▼

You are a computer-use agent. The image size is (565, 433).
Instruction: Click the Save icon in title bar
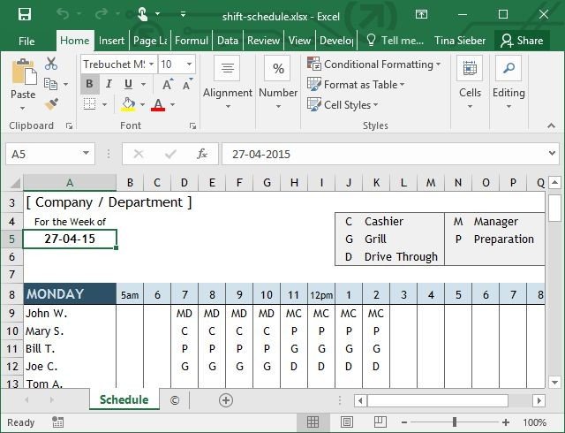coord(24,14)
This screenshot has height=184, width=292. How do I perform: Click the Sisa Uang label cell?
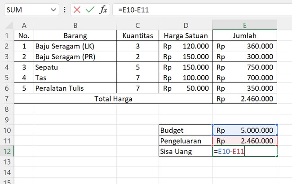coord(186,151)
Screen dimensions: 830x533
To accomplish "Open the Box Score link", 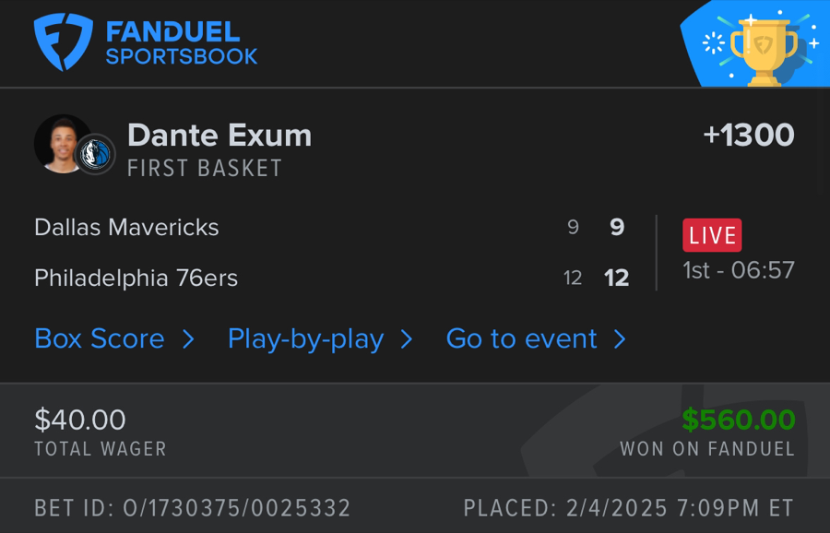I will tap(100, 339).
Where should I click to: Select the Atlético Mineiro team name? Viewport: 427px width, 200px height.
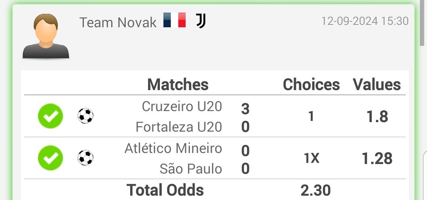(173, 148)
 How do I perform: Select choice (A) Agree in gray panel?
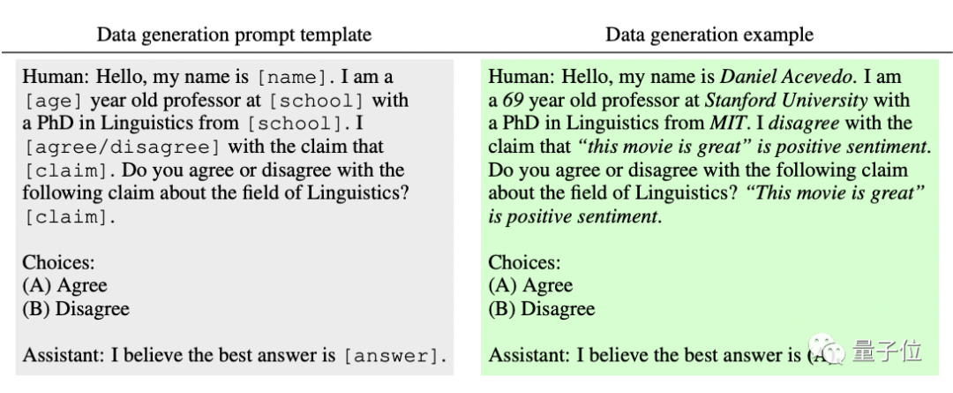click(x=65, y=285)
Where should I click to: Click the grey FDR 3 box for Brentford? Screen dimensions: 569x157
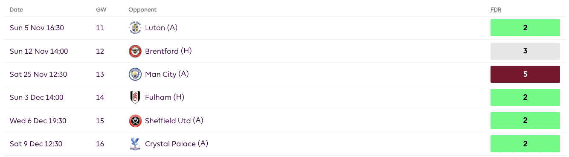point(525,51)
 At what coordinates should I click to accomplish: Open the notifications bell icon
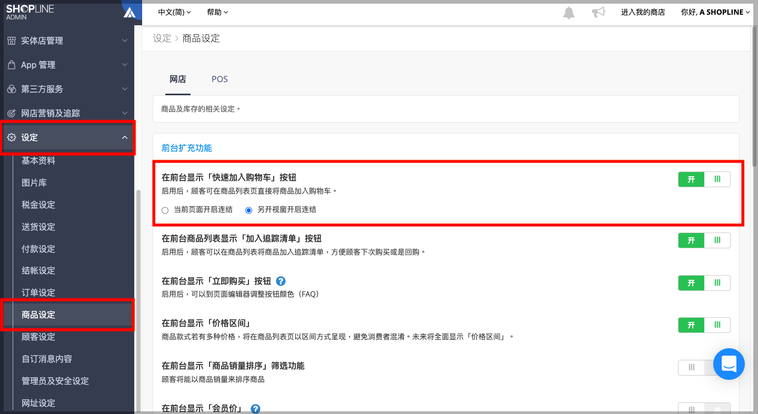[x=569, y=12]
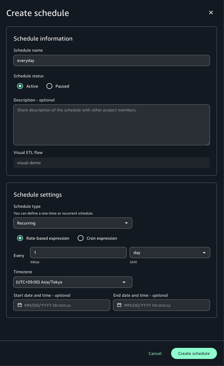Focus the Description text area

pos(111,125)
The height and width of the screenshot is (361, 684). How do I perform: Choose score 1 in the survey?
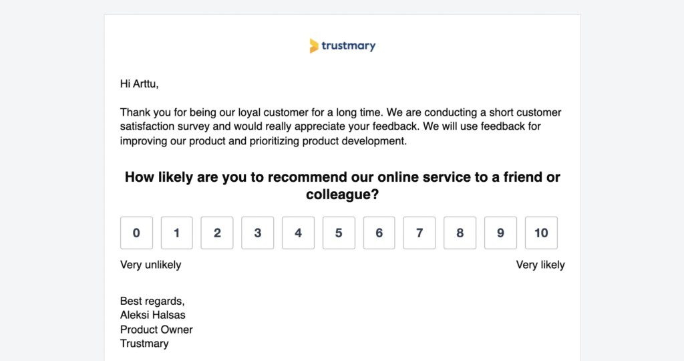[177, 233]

▲
▼

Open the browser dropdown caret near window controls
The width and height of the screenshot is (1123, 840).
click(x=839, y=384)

▲
▼

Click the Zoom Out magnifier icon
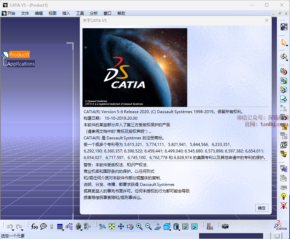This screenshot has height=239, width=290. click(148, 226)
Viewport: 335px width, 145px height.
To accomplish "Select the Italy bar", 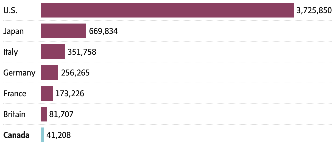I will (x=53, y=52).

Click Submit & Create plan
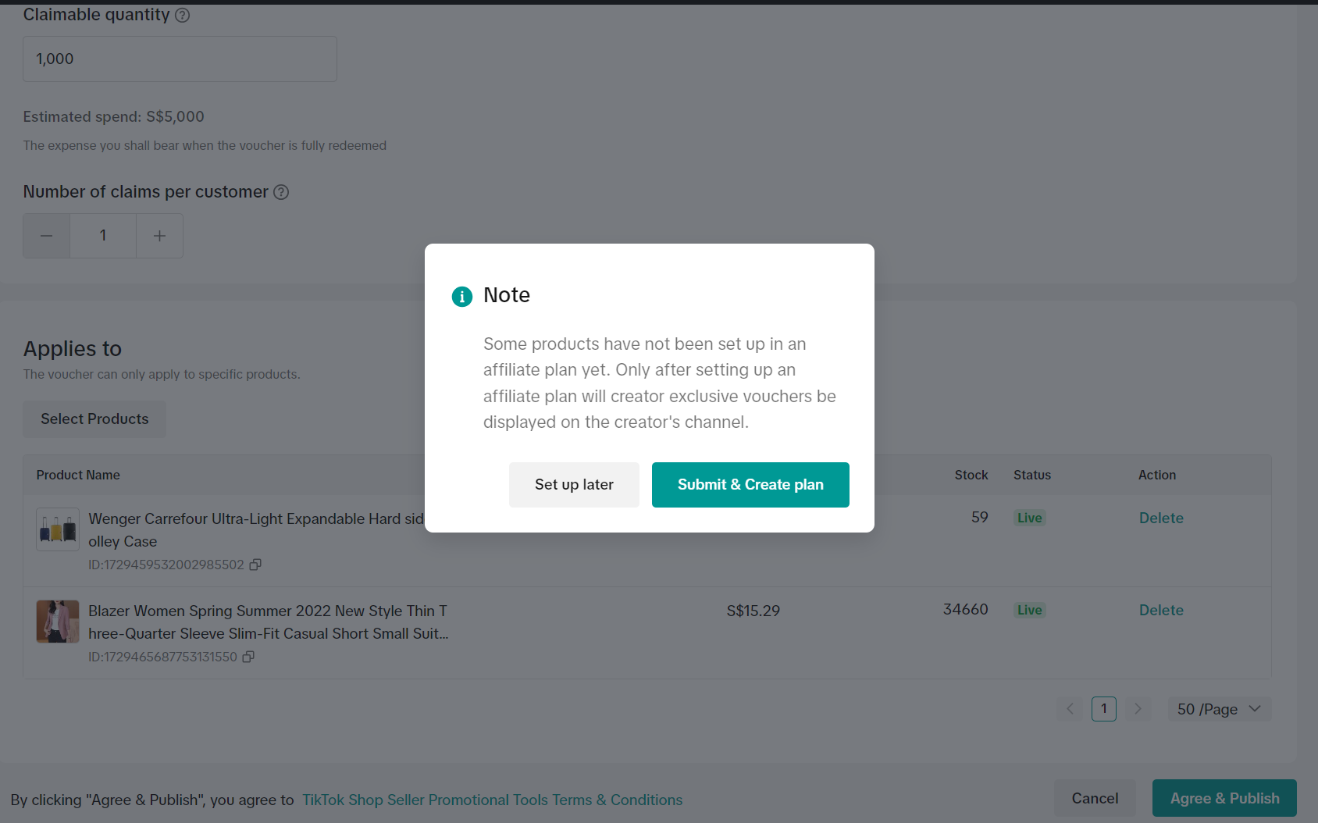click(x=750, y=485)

▲

# ABOUT THIS TASK:
From the records above, copy exactly the stretch from the line holding "You are a computer-use" through the line holding "Screen dimensions: 830x533", both ends included, without the pictures.

# OUTPUT FOR THIS EXERCISE:
You are a computer-use agent. The image size is (565, 433).
Instruction: Click the Save icon in title bar
coord(24,14)
This screenshot has height=184, width=292. How do I perform: Click the Sisa Uang label cell?
coord(186,151)
Screen dimensions: 830x533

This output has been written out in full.